Mais la presse ne peut s'épanouir et oeuvrer dans ce sens que si l'exigence de démocratie, comme l'a montré la Conférence de Bamako, est partagée par l'État, ses dirigeants et l'ensemble de ses institutions.

Il appartient, en conséquence, aux parlementaires et au Parlement de définir le cadre législatif et réglementaire propice au développement de la presse et à l'exercice de ses libertés.
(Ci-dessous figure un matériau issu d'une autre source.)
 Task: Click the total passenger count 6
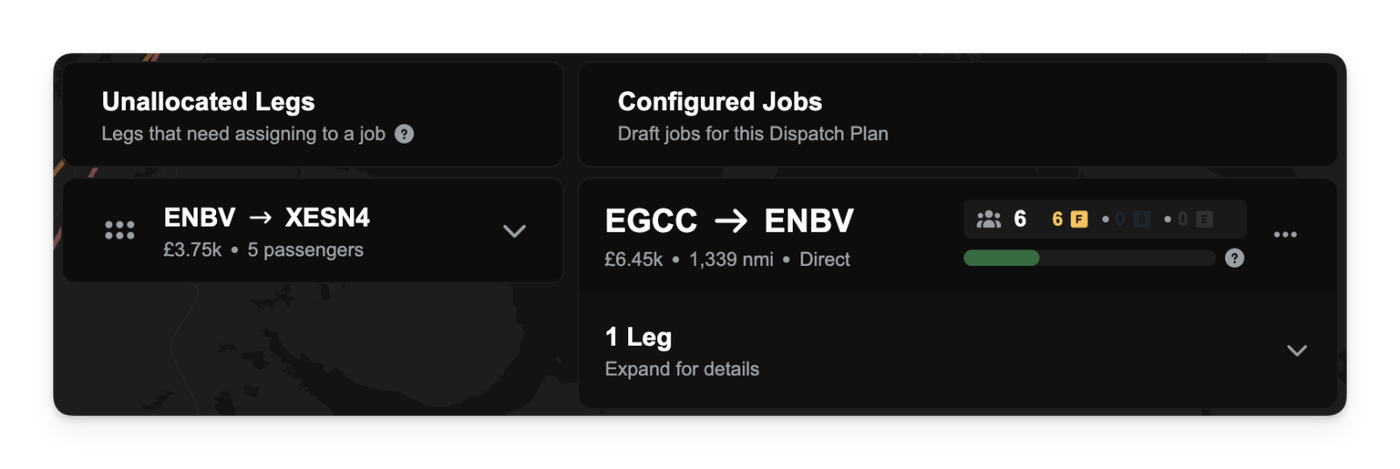point(1020,219)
Ce cadre doit :

- être respectueux du droit d'expression et de conscience des journaliste ;

- organiser la transparence des organes de presse afin que chacun puisse savoir qui est propriétaire d'un titre et que puissent être évités les regroupements susceptibles de porter atteinte au pluralisme d'opinions ;

- réglementer les prises de contrôle d'organes de presse afin de limiter le risques de positions dominantes attentatoires au pluralisme d'opinions ;

- écarter toute mesure restrictive à l'encontre de la liberté de la presse, même au nom d'un intérêt supérieur, telle que la protection excessive de la personne du chef de l'État ou la politique de lutte contre la pauvreté.

Enfin, et de façon générale, il appartient au Parlement d'édicter des législations civiles et pénales en accord avec les exigences de la démocratie et de l'Etat de droit et de veiller aux conditions d'exercice d'une justice indépendante.

Il appartient aux Chefs d'État et de Gouvernement de mettre en place des dispositifs d'aides ou d'allégements de charges répartis sans discrimination entre les différents organes de presse en veillant notamment à faciliter le maintien du pluralisme au sein des minorités linguistiques : taux des taxes réduits, aides aux transports, à l'approvisionnement en papier, exonérations fiscales diverses...

Il leur revient également de créer et d'aider les écoles de journalisme et d'oeuvrer à la mise en place des infrastructures de télécommunications facilitant l'accès aux ressources des réseaux multimédia tel qu'Internet.

La Communauté francophone doit mettre en oeuvre des programmes d'échanges bilatéraux ou multilatéraux afin d'aider à la formation des journalistes et aux échanges d'expériences, et d'apporter des aides matérielles.

Enfin, les professionnels de la presse doivent définir un corpus de règles de déontologie, le cas échéant regroupées dans une charte, visant à garantir l'indépendance et le professionnalisme des acteurs de ce secteur.